● SET PROBLEM A:
Answer these from the lesson notes on the divided kingdom:
(i) Besides Judah, which tribe is named as part of the southern kingdom of Judah?
(ii) Whose son is Rehoboam?
(iii) What did Solomon impose among the men of Israel to staff his building projects?

● PAGE EXTRACT:

King Rehoboam of Judah: The Kingdom is Divided

1 Kings 12.1-24 | | Lesson 3 | Sunday School Lesson Notes/Talking Points

Read 1 Kings 11.9 – 12.24

I / MAKING THE CONNECTION

  1. The purpose of the books of 1-2 Samuel and 1-2 Kings tell the whole story of the nation of Israel under the reigns of their kings until both the northern and southern kingdoms lost their respective independence by being conquered by their enemies and were carried off into captivity: Saul, David, Solomon, divided kingdom beginning with Rehoboam over Judah and Jeroboam over Israel
  2. Today’s lesson will tell the story about how the united kingdom of Israel was divided into two kingdoms as a result of the split or secession that occurred after the death of Solomon and because of his sin / see ch 11.9-13 & 33
  3. From the time of this story, the divided kingdoms will be called by two names:
    1. Israel: which will be comprised of the ten northern tribes
    1. Judah: which will be comprised of the southern tribe of Judah [and also the tribe of Benjamin / see ch 12.21]

II / LET’S MEET OUR CAST OF MAIN CHARACTERS

[1] Rehoboam: he is the son of Solomon and his successor to the kingship / 1 Kings 11.42-43

[2] Jeroboam: he was a former ‘servant’ of Solomon / ch 11.11 & 26

  1. When Solomon was king, he conducted many major building projects in Jerusalem besides building the Temple for Yahweh. These multiple building projects went on for many years and at great expense to the citizens of the kingdom [excessive taxation] and a heavy burden to the physical workforce required to build them. This will form the context of the protest and the complaint that the citizens of Israel will bring to Rehoboam as we go through this story / see ch 12.3-4
  2. Solomon imposed a widespread draft or conscription among the men of Israel to serve in these building projects / see ch 5.13-18
  3. Solomon appointed Rehoboam to be the chief superintendent of all the workforces of laborers that were required to conduct all these building projects / see ch 11.26-28. You might even say that he ‘served’ as Solomon’s Chief Officer of the Department of Labor [conscripted/forced].

● SET PROBLEM B: Render the listing below as a JSON list of strings, one string per line, with blank lines dropped. Leave the pictures out of the answer.

● DATA RECORDS:
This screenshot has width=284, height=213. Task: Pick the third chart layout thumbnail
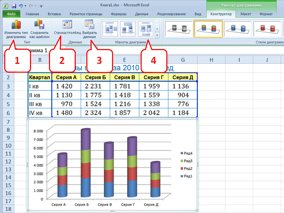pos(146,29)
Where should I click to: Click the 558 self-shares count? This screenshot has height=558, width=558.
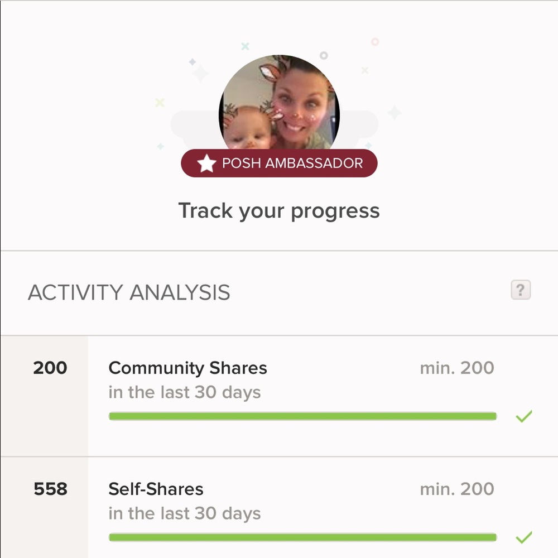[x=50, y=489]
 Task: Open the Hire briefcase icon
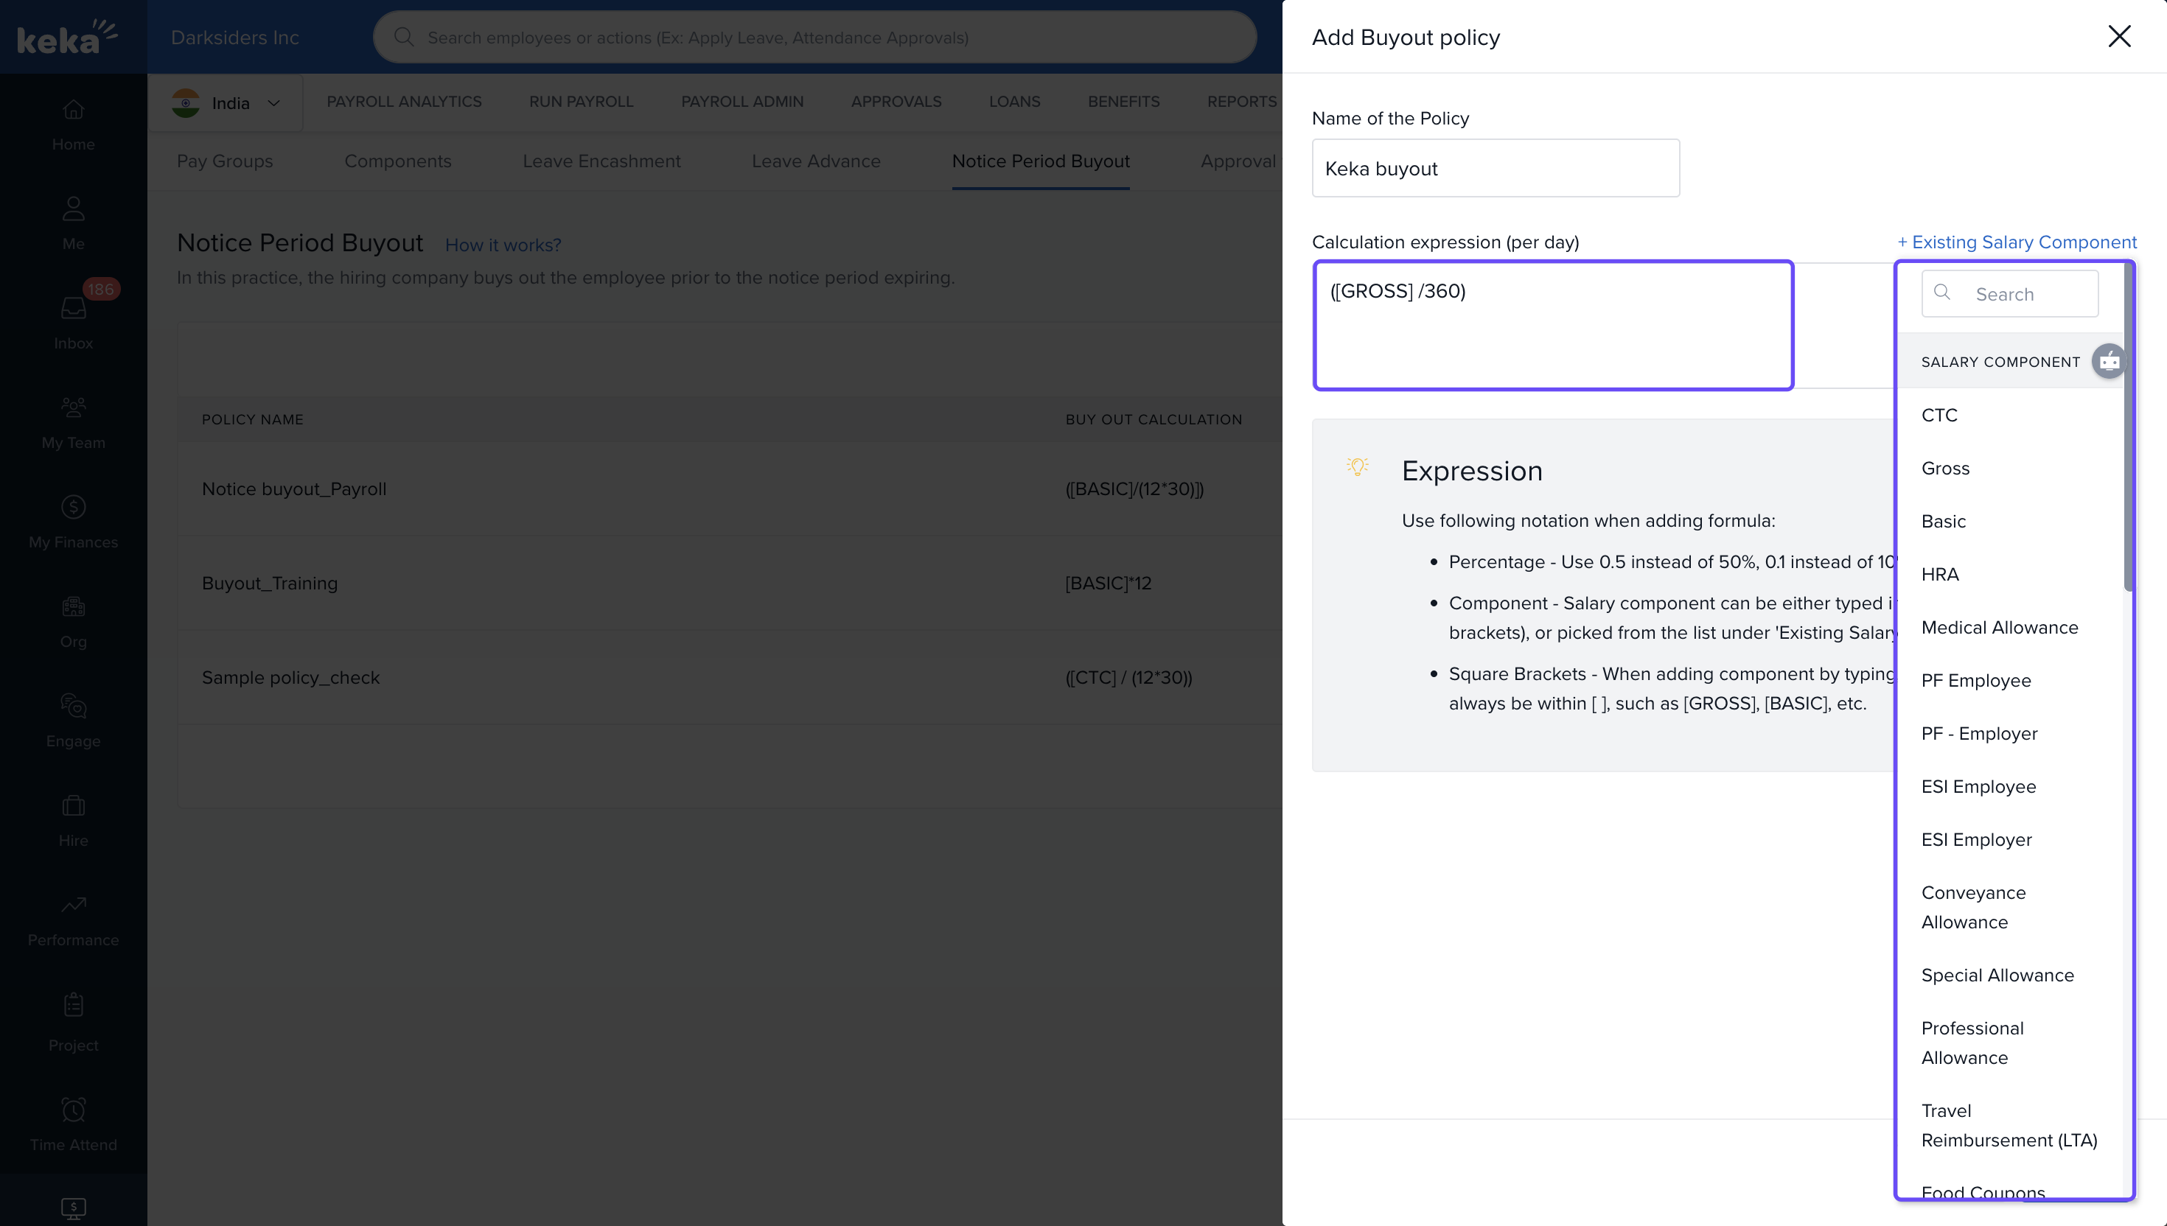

● EXERCISE RESPONSE A:
(i) The tribe of Benjamin.
(ii) Solomon's.
(iii) A widespread draft, or conscription.

● EXERCISE RESPONSE B:
[
  "This screenshot has width=284, height=213. Task: Pick the third chart layout thumbnail",
  "pos(146,29)",
  "Where should I click to: Click the 558 self-shares count? This screenshot has height=558, width=558.",
  "[x=50, y=489]",
  " Task: Open the Hire briefcase icon"
]